Arca - KiCk i

Devrim Berk Gürakar
June 26, 2020
[deconstructed club, glitch hop]

Talking about Arca in 2014 was getting into the lowest reaches of the musical underground. As a producer Arca’s genius was put to display in full on FKA Twig’s debut album as well as on multiple tracks on Kanye West’s Yeezus. Taken in tandem with their jarring and disruptive early solo work, building true sonic landscapes dark with fetish, the Venezuelan artist shook the foundations of electronic vanguard, raising their level and making a name to be taken into account in the industry.

KiCk i opens with “Nonbinary.” The song along with its audiovisual piece is the perfect cover letter to the new Arca era. The lyrics speak of grays, non-definition and non-labels. A topic that haunts us all, every day that Alejandra wants to eradicate. After their wonderful 2017 eponymous feature, self-titled, Alejandra puts the voice in the foreground again and makes they the absolute protagonist of the compositions. The difference on KiCk i — Arca is more confident and moves between vocal harmonies like a fish in the water.

On this album, Arca celebrates the eternal feminine. They surrounds themself with creative women and queer artists, collaborating with them and giving rise to some of the most powerful themes on the album.  The voice of Rosalía gives color to the frantic and electrified reggaeton of “KLK,” and the Icelandic artist Björk recites in “Afterwards,” with her particular melodramatic style, a poem by Antonio Machado.
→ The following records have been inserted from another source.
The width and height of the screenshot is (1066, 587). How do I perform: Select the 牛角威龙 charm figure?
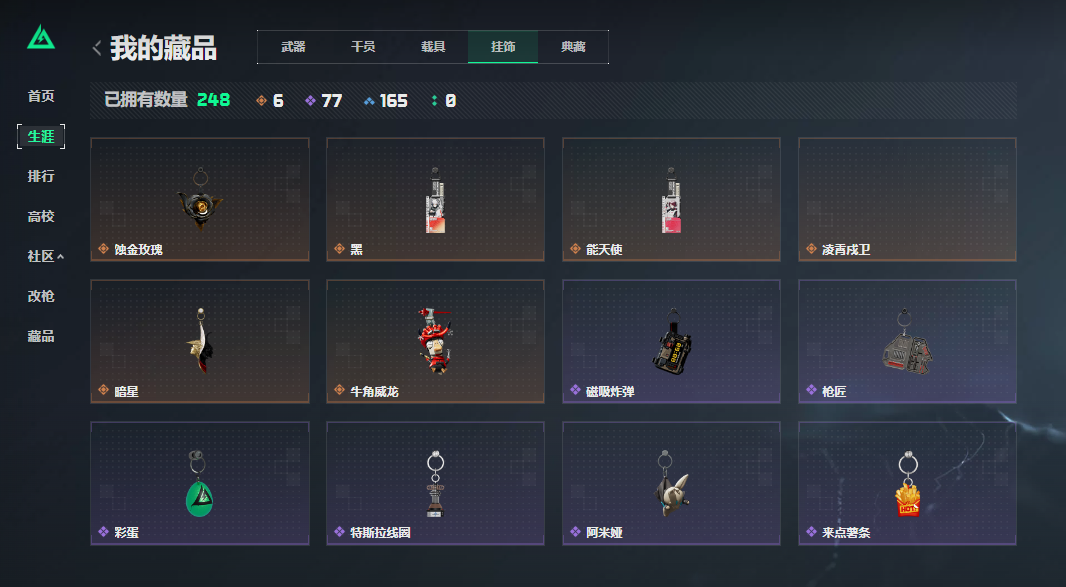click(x=435, y=340)
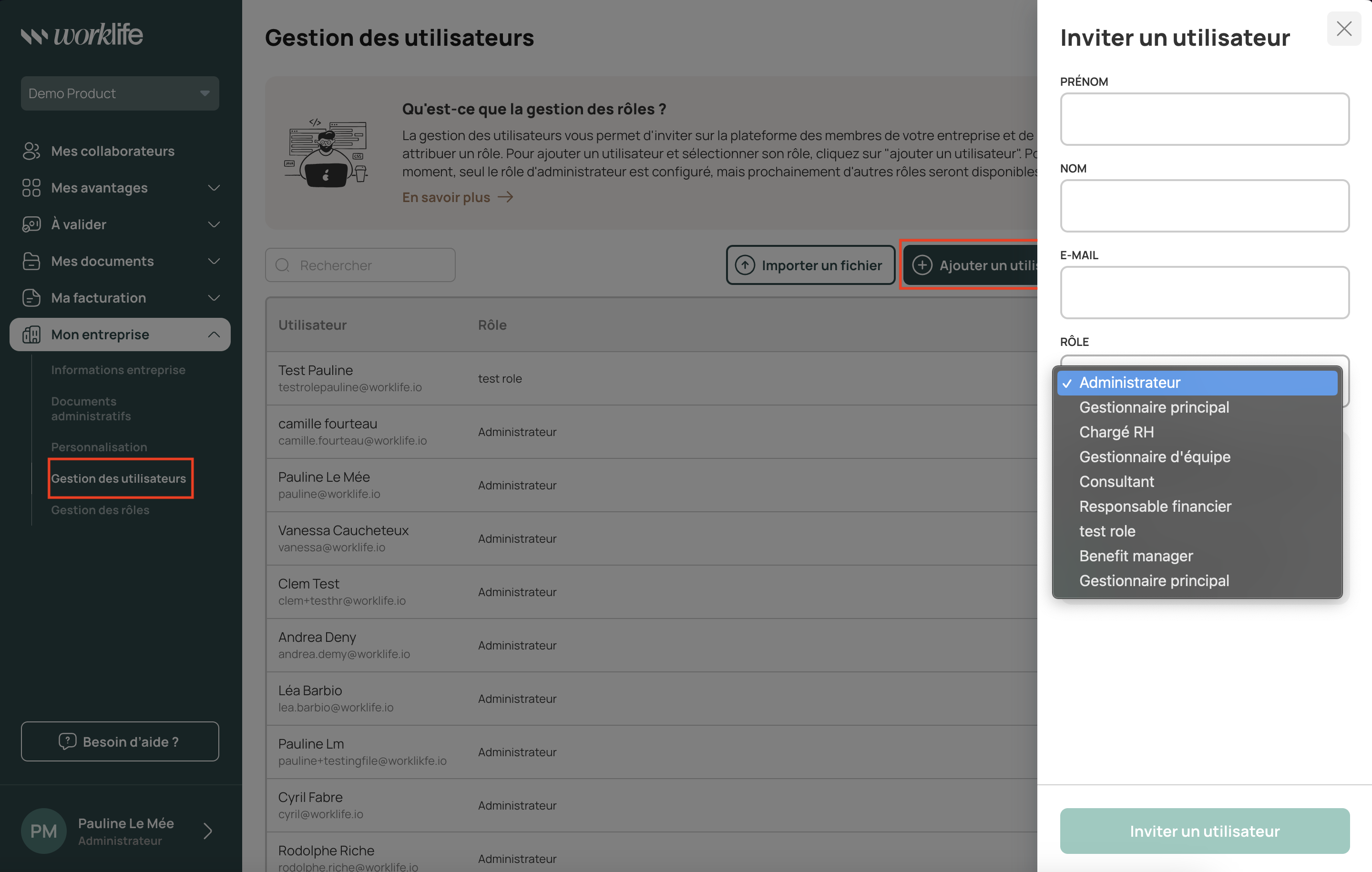The image size is (1372, 872).
Task: Click the À valider sidebar icon
Action: [31, 224]

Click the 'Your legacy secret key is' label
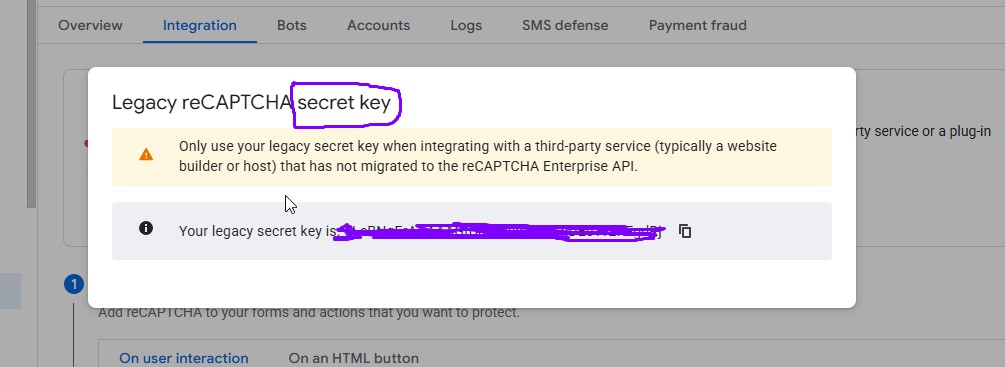tap(255, 231)
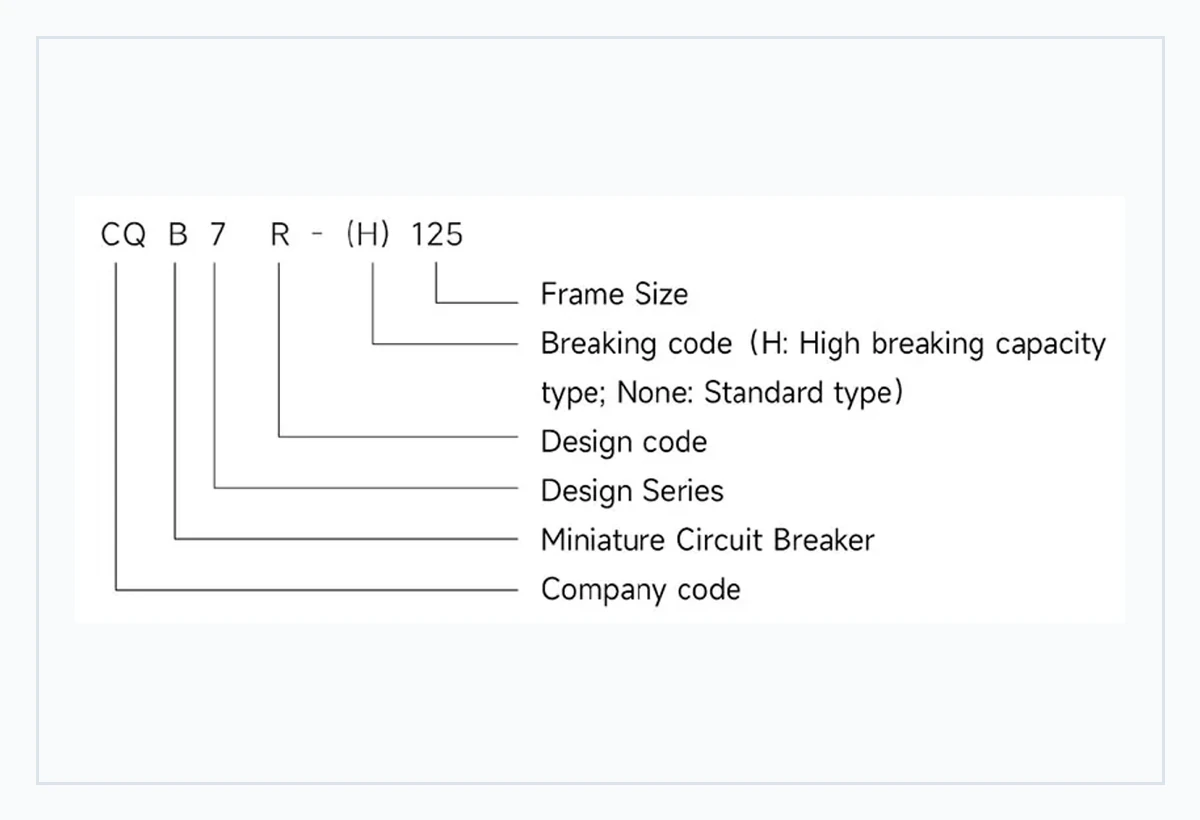Click 'type; None: Standard type)' text line
Screen dimensions: 1200x820
722,393

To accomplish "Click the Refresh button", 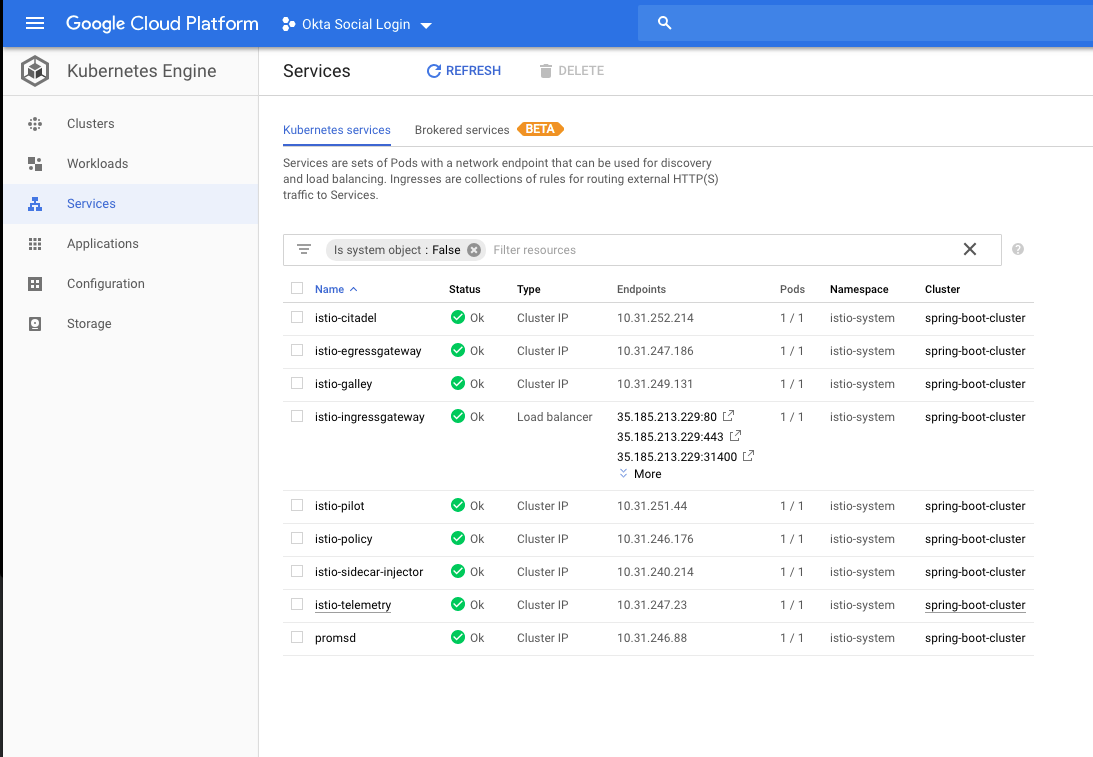I will click(464, 71).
Among the magnificent features, the track "La Chiqui" finds Arca joining forces with the Scottish composer and producer SOPHIE for a magnificent collaboration creating beautiful synergies between trans creators and increasing commitment to the community.

Among the predominant styles of KiCk i of course we find electronics, but not the same electronics as Xen or Mutant and even Arca. KiCk i is something ethereal and refined, with divine order within the chaos. Alejandra's roots emerge, and Latin becomes a great ally (see “Riquiqui” and “Mequetrefe”). Passed through its own and technological optics. Moreover, the closing track, “No Queda Nada” and “Machote” are flawlessly gender-mixed, de-constructed songs which, sadly,  will not get the attention of fans in my opinion.

KiCk i works as a consolidation album, an LP that places Arca in that Olympus of Multidisciplinary Artists with capital letters that very few can opt for. Arca not only demonstrates their good work in the musical field, but stands out as a creator in multiple media such as video, photography, fashion and performance. KiCk i is a concept, it is art, it is dance, but above all it is sincerity and courage —powerful demonstration that Arca and all of us can be who we want to be and build ourselves. 

In general, KiCK i is the portrait of an artist gaining strength and confidence, leaning into the sounds of the club and dancefloor, if you can characterize reggaeton and Latin music passed through a blender, from which almost everything was cut off, leaving the skeleton. “We don’t need to freeze in any of the conditions in order to consider ourselves normal,” says Arca in an interview. “We are constantly on the move. We are liquid, literally.”